The House is a Canadian national politics and current affairs radio program, airing nationally on Saturday mornings on CBC Radio One with repeat broadcasts Saturday nights. The show's contents and format are similar to a television Sunday morning talk show. It is produced from the studios of CBO-FM at the CBC Ottawa Broadcast Centre in Ottawa, Ontario.

The program's current host is Catherine Cullen.

==History==
The program debuted on October 22, 1977, soon after the rules of the House of Commons of Canada were changed to permit radio and television broadcasts of the chamber's proceedings. The program's original concept was to simply record and air House debates, although the producers soon decided to add interview and journalism segments to broaden the program's scope and appeal.

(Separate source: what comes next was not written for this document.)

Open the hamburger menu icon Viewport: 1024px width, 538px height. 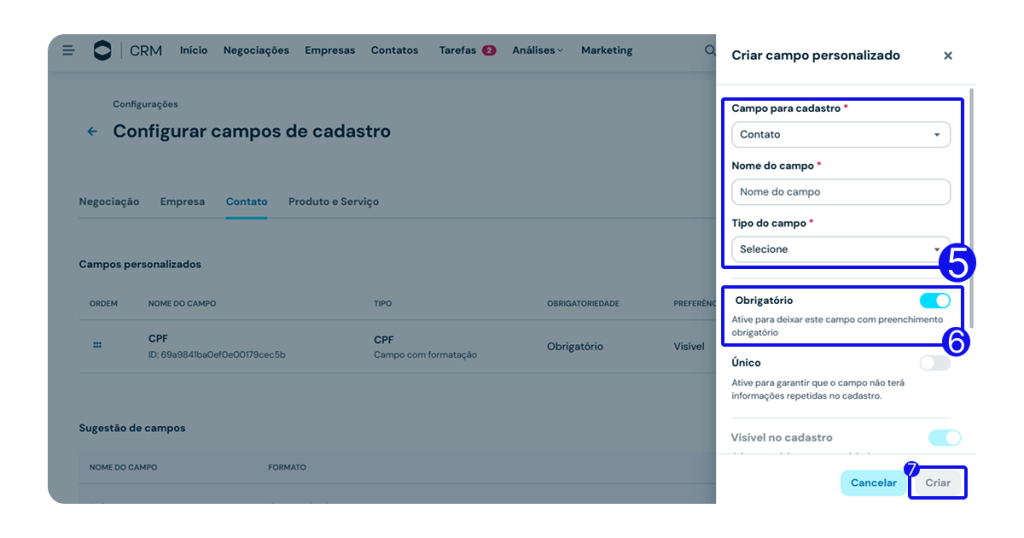[x=68, y=50]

In late 2001 and early 2002, during the same repositioning process that ultimately saw the network's weekday morning program This Morning replaced with The Current and Sounds Like Canada, media began to report that The House was also slated for cancellation. The CBC acknowledged that the show's future was under consideration, but denied that any decision to cancel it had already been made. When the CBC formally announced its new programming lineup in May 2002, The House remained on the schedule.

==Content==
The content is focused on interviews with Canadian politicians, advocates, and commentators, with infrequent radio documentaries and a weekly "in-House panel" discussion featuring a rotating roster of CBC and external political journalists including Terry Milewski, Rosemary Barton, Ici RDI's Emmanuelle Latraverse, Joël-Denis Bellavance of La Presse, and pundit Tasha Kheiriddin. In the late 2000s, it also featured a segment called "That's a Good Question," in which Kady O'Malley answered listener questions about political processes.

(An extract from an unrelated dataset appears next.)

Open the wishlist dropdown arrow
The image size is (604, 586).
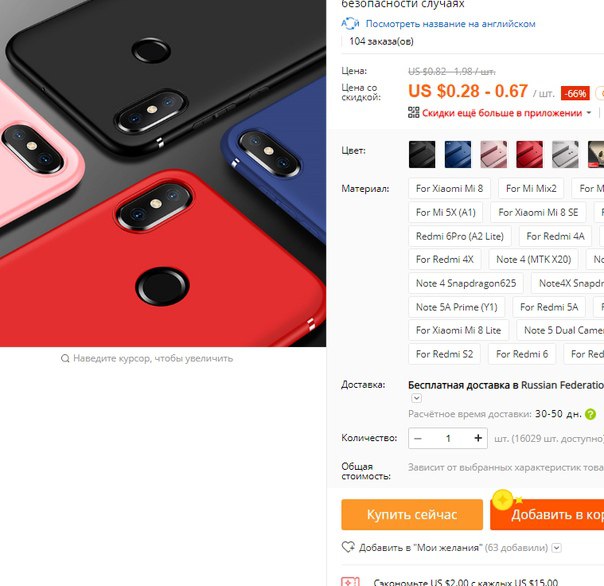click(x=557, y=547)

Apart from the serious current affairs pieces, the show has also aired some complementary entertainment features. These have included "Beat the House," where listeners are challenged to guess the identity of the mystery guest who was a notable figure in recent Canadian political news who gives a series of clues, and "A Little Housecleaning," which features political satirical humour. The Christmas episode is reserved for an annual holiday House Quiz, a game show-format political trivia competition featuring a panel of CBC journalists as competitors, each equipped with a different humorous noisemaker used to claim precedence in answering questions posed by the host about news stories from throughout the year.

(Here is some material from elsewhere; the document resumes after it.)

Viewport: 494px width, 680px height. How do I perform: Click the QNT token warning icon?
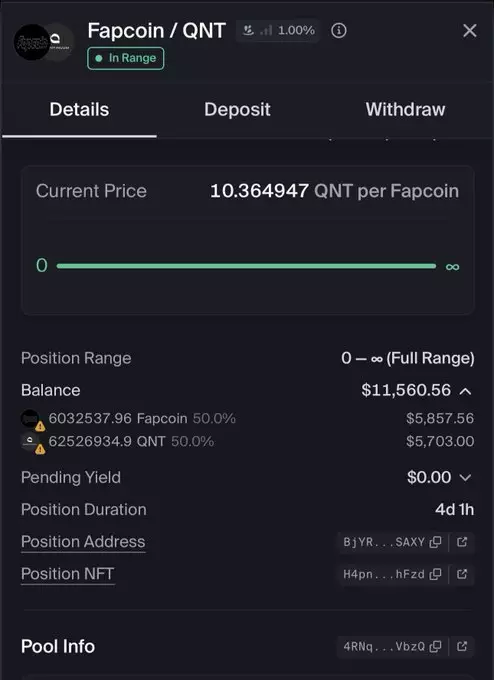40,450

The digital archive on the CBC's website includes selected segments from the program dating as far back as 1978.

==Hosts==
The program's original host was Marguerite McDonald. Since then, it has been hosted by Stephen Boissonneault, Denise Rudnicki, Judy Morrison (1980s), Jason Moscovitz (1990s), Anthony Germain (2001–2006), Kathleen Petty (2006–2011) and Evan Solomon (2011–2015).

After Solomon's dismissal from the CBC in June 2015, Rosemary Barton hosted the first episode, while parliamentary reporter Chris Hall hosted thereafter.

Hall retired from the CBC in June 2022.

On August 17, 2022, it was announced that Catherine Cullen will be the new permanent host.